Christopher Sloan is an artist and designer who is passionate about art, science, and technology. He believes that our future depends on more of us understanding the universe we live in and how it works. He is an advocate of artists helping to bridge the gap between art and science and calls this effort Art-for-Our-Sake.
Sloan was Art Director and Senior Editor at National Geographic Magazine from 1992 to 2010 and supervised the artwork for many of the magazine’s most memorable stories.
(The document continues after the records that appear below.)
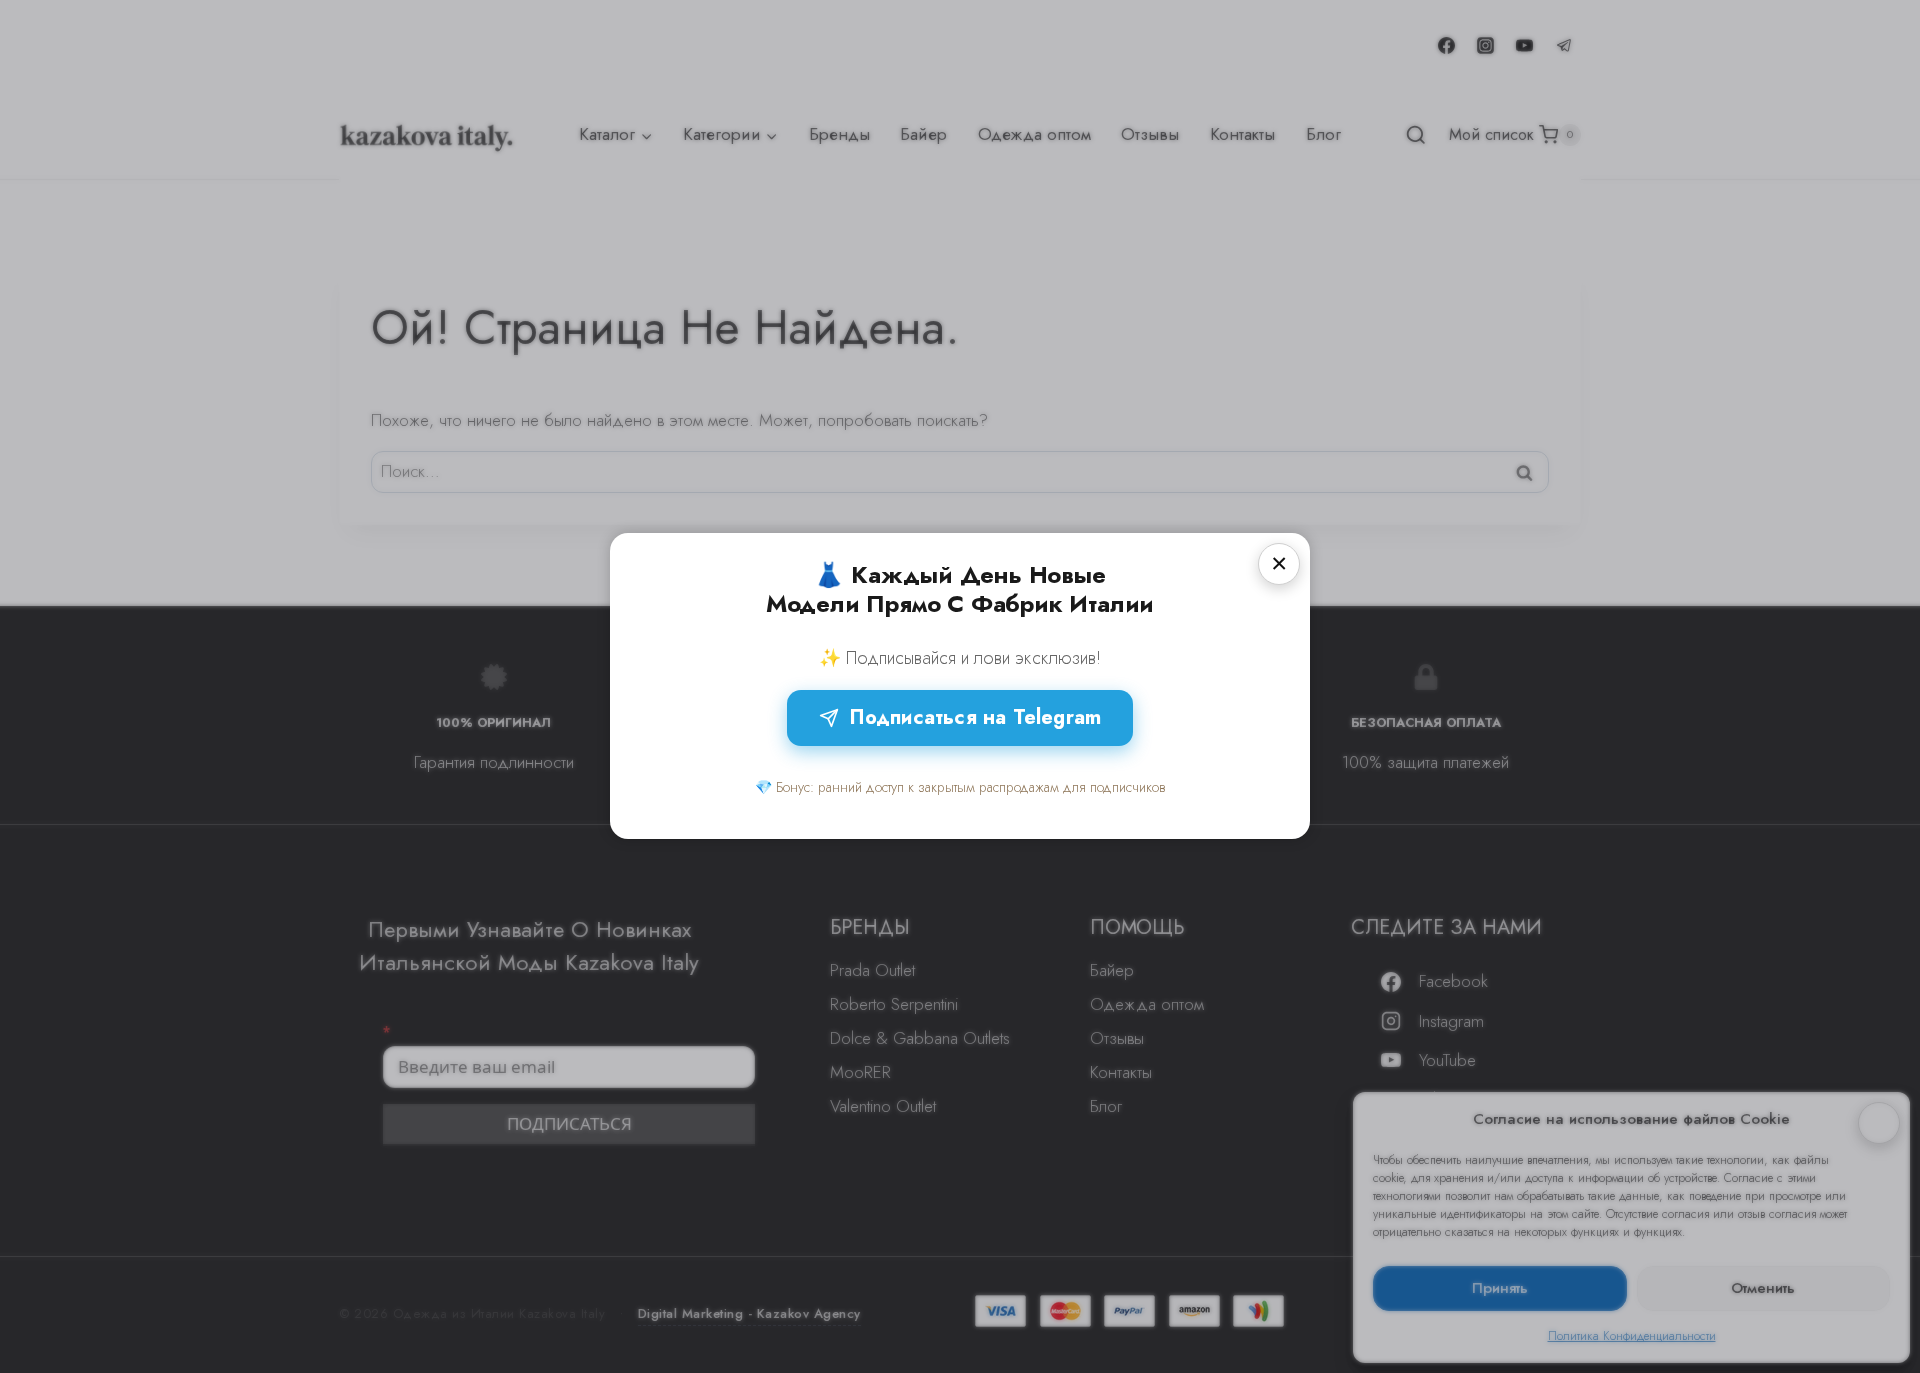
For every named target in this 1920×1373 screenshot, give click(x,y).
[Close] (1279, 564)
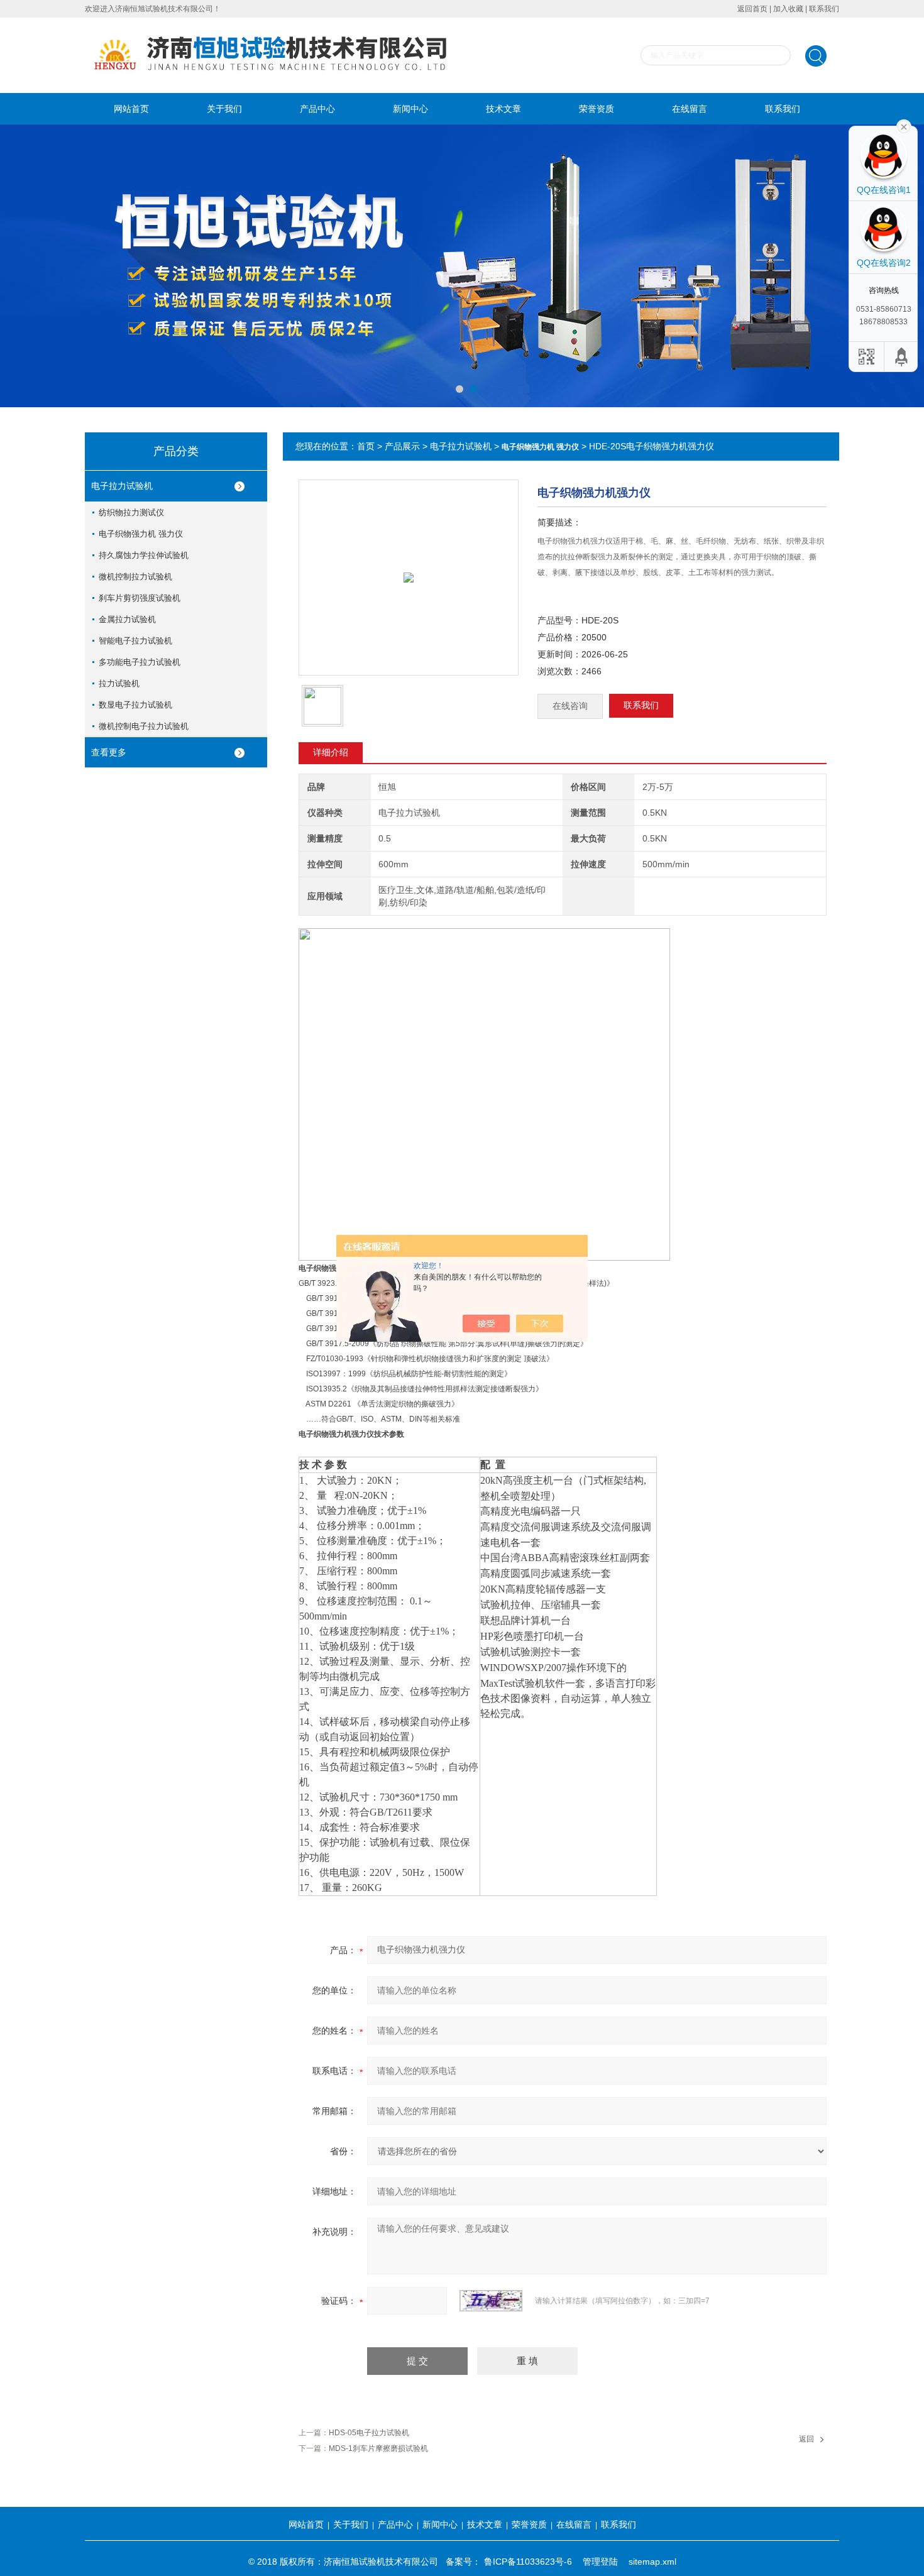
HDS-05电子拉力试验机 (369, 2432)
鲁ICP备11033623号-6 (528, 2562)
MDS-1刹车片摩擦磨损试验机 (378, 2448)
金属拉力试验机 (127, 619)
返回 (806, 2439)
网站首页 (131, 109)
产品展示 (402, 446)
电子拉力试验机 (122, 486)
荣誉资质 (596, 109)
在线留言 (689, 109)
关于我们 (224, 109)
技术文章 (503, 109)
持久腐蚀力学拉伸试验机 (144, 555)
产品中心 (317, 109)
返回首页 (752, 8)
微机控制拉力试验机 (135, 576)
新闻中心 (410, 109)
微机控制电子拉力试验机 (144, 726)
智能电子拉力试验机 (135, 640)
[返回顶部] (902, 356)
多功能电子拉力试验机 (139, 662)
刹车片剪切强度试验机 (139, 598)
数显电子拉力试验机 (135, 705)
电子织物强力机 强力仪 (141, 534)
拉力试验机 (119, 683)
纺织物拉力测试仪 (131, 512)
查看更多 (108, 752)
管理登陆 (600, 2562)
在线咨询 (570, 706)
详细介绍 (330, 752)
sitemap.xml (652, 2562)
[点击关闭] (903, 125)
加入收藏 (788, 8)
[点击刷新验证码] (490, 2300)
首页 (366, 446)
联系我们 (824, 8)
In 2019, he was selected to be the Artist-in-Residence at the Hopkins Extreme Materials Institute (HEMI) Extreme Arts program, a collaboration between Johns Hopkins University and the Maryland Institute College of Art (MICA).
At MICA, Sloan teaches Information and Data Visualization Literacy and Cognition and Perception in the Masters program for Data Analytics and Visualization. Sloan is also part-time faculty at the Art Acade-my University in San Francisco where he teaches classes in visualizing science and animal anatomy.
From 2014 to 2018, Sloan served as the Executive Director of the Allegany Arts Council in Cumberland, Maryland. Sloan helped launch the community’s creative placemaking and public art initiatives. He continues to be involved with local arts through their S.T.E.A.M. outreach program—a mobile ArtLab—which brings engaging digital arts programming to students in the county, as well as local public art projects.
Sloan’s home and studio are in Cumberland, Maryland.